[ACTION ITEM]:
Among the records that follow, find the line with "Task: Click the front" and the line with "Task: Click the left". Set down those lines and all lines between them exactly, without adding anything.

---------- MATERIAL FOR THIS EXERCISE

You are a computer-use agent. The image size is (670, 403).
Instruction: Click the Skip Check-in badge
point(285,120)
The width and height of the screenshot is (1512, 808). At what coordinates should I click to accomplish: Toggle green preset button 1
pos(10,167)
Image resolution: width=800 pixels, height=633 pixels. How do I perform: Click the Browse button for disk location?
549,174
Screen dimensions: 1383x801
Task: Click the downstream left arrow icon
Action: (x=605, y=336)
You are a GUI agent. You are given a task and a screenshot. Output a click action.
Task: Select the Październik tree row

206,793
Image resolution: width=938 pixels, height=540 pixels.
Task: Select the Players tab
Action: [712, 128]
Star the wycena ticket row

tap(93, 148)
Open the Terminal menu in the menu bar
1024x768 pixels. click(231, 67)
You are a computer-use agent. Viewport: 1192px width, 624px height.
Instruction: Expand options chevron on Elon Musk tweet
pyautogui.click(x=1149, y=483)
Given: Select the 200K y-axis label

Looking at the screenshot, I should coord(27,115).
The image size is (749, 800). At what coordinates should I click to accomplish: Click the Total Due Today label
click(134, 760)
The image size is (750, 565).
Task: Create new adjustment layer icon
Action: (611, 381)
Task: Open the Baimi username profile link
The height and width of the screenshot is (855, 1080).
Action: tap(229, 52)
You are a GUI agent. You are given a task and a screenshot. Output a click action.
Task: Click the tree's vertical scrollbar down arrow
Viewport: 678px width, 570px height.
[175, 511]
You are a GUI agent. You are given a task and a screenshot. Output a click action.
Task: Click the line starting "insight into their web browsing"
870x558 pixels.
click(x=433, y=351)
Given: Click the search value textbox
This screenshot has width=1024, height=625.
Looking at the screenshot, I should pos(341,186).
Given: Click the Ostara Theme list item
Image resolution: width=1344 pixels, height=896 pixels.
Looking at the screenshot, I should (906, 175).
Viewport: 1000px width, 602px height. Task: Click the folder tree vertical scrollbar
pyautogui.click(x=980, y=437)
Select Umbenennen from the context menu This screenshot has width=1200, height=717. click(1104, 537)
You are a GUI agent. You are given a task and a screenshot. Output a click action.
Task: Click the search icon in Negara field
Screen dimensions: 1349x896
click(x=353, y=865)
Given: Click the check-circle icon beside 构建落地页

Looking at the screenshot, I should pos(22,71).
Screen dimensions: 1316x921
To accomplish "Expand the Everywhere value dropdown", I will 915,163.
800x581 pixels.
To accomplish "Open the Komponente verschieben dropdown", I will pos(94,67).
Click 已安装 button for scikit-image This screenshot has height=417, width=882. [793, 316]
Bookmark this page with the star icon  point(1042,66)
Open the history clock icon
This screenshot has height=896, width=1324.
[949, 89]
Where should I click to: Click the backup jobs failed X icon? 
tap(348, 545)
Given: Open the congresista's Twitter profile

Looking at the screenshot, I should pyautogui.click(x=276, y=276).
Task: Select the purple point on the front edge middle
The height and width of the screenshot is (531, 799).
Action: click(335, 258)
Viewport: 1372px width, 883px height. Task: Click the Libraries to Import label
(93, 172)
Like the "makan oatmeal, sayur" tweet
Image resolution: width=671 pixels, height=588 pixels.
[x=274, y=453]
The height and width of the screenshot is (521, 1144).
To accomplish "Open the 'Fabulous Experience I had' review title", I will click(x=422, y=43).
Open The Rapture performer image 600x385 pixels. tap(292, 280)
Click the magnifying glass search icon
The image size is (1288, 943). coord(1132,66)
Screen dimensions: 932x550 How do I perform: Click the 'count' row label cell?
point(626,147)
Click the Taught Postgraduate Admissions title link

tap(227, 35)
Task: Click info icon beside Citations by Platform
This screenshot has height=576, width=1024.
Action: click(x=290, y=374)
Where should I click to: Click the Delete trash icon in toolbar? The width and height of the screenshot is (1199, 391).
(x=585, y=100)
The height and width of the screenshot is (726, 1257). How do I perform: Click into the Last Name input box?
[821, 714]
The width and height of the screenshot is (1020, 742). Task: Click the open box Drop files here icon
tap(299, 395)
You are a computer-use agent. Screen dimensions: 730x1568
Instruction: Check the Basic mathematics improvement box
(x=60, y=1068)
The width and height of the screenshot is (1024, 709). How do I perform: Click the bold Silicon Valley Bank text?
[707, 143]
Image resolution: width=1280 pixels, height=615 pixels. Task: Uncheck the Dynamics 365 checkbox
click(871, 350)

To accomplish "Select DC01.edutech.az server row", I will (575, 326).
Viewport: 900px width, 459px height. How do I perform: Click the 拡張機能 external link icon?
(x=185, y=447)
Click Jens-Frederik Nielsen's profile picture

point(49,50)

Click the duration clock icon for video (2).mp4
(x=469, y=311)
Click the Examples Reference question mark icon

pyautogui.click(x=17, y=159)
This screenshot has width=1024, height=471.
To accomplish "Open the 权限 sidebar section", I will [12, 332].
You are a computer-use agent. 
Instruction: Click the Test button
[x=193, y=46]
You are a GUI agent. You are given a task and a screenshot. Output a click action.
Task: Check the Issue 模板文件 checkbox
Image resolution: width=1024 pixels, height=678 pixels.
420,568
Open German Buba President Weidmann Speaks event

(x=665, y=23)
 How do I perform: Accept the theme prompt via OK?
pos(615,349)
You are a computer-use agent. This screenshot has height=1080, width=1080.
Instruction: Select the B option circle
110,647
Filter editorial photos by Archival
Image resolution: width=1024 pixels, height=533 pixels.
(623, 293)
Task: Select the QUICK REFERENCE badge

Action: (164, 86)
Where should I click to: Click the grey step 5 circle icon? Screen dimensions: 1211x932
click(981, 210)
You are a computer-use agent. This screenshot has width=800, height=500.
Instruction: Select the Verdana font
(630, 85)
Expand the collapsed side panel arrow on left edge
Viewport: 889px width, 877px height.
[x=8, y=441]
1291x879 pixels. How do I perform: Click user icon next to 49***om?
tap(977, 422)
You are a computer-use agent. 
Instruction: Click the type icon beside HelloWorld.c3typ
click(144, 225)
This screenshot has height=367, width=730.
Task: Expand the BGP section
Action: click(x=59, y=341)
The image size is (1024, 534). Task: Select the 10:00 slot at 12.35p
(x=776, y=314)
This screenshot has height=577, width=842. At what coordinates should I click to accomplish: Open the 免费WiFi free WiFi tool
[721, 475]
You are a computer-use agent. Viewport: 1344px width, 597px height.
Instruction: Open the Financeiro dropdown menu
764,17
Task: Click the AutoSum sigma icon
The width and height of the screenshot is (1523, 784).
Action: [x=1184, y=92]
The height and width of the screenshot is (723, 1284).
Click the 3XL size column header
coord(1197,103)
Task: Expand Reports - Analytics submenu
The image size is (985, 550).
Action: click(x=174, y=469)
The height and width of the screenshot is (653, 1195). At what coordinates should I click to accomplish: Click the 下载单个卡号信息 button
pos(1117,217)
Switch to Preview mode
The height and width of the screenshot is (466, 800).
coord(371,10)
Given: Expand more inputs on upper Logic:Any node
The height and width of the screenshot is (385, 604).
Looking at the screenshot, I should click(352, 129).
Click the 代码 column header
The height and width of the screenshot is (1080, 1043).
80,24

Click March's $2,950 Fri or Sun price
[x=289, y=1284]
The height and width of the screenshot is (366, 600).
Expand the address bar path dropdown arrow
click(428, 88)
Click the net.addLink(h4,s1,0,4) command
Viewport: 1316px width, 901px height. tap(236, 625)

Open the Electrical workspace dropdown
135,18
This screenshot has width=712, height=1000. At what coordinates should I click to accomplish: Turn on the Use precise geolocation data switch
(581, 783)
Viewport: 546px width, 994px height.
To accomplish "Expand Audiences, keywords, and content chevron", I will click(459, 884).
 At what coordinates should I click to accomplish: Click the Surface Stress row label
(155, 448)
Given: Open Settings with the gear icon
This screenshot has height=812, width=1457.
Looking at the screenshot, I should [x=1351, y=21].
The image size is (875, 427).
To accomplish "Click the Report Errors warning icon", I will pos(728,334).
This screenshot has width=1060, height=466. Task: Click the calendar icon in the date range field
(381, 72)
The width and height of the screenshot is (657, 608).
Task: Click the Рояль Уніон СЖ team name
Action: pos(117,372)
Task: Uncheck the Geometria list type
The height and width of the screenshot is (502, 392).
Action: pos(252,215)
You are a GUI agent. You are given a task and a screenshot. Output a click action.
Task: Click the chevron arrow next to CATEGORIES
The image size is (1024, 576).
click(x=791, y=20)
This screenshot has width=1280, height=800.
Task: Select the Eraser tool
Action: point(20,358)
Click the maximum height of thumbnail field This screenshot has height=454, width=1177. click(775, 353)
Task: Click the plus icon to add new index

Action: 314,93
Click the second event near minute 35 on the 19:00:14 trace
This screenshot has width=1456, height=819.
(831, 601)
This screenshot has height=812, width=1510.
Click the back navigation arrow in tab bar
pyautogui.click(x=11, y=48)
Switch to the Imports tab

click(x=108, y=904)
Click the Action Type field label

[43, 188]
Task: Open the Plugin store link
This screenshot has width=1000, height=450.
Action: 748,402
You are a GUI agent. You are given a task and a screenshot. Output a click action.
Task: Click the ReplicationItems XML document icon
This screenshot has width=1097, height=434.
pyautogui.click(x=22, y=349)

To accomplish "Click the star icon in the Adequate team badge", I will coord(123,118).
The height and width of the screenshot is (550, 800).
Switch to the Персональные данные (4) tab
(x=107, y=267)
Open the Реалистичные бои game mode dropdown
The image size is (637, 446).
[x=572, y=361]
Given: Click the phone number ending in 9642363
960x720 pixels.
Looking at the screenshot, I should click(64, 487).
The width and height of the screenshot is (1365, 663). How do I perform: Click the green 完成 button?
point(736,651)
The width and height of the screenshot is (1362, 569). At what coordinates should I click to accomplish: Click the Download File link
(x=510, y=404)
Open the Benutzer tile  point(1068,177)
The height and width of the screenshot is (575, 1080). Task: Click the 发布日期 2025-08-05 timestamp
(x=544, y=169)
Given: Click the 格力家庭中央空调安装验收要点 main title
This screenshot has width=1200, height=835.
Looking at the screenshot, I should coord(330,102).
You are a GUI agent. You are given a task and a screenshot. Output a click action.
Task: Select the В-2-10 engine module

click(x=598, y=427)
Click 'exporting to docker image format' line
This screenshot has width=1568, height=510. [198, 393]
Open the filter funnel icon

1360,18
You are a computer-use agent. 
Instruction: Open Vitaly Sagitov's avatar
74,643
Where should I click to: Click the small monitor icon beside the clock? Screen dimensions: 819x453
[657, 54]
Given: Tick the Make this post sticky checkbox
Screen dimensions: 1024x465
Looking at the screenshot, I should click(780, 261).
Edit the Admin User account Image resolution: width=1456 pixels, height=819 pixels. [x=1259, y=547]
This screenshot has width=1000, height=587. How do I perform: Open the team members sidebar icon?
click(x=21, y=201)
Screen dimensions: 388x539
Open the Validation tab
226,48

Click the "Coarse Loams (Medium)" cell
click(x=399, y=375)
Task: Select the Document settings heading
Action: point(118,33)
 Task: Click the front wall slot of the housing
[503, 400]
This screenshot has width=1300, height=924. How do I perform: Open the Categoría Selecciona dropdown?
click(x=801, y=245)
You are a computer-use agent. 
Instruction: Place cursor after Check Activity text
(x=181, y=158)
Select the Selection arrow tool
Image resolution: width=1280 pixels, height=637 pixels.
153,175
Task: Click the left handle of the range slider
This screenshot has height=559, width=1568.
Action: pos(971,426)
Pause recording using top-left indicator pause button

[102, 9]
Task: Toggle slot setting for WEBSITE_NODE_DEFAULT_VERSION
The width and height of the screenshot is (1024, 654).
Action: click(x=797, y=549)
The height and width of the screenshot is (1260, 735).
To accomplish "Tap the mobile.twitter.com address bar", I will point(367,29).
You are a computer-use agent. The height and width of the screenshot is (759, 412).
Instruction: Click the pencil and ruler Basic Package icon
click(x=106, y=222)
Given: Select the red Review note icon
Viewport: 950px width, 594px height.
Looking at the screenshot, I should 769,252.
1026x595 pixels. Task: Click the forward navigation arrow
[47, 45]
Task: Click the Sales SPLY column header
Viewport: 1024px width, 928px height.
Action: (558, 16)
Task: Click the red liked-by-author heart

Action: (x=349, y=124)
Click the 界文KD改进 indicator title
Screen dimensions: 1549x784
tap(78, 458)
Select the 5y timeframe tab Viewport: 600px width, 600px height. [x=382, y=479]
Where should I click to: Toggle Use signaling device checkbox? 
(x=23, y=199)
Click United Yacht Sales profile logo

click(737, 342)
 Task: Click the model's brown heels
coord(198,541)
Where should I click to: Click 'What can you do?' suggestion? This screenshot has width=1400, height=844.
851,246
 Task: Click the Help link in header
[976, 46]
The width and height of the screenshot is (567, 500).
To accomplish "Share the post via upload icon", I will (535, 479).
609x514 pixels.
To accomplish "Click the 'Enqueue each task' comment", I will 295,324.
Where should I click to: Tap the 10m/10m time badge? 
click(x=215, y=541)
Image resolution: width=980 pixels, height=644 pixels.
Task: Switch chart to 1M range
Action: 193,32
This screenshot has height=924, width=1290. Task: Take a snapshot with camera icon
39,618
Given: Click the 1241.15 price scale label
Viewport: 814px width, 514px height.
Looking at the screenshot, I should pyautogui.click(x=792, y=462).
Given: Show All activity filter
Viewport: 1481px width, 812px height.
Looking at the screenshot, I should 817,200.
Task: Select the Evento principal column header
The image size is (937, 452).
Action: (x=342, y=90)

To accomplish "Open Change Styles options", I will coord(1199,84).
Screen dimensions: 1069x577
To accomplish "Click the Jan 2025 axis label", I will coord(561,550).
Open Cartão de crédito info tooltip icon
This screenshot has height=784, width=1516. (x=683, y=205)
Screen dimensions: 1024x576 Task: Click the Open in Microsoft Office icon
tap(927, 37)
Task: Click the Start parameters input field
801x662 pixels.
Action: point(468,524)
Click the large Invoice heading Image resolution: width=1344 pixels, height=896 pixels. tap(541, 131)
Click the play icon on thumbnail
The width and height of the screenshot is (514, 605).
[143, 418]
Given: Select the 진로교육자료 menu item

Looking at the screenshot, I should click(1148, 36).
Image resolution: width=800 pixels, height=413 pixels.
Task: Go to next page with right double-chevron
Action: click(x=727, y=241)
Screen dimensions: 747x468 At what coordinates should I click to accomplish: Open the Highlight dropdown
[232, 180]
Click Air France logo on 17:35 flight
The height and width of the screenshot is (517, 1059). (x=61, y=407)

--------------------

[EXERCISE RESPONSE]:
 Task: Click the front wall slot of the housing
[503, 400]
This screenshot has width=1300, height=924. How do I perform: Open the Categoría Selecciona dropdown?
click(x=801, y=245)
You are a computer-use agent. 
Instruction: Place cursor after Check Activity text
(x=181, y=158)
Select the Selection arrow tool
Image resolution: width=1280 pixels, height=637 pixels.
153,175
Task: Click the left handle of the range slider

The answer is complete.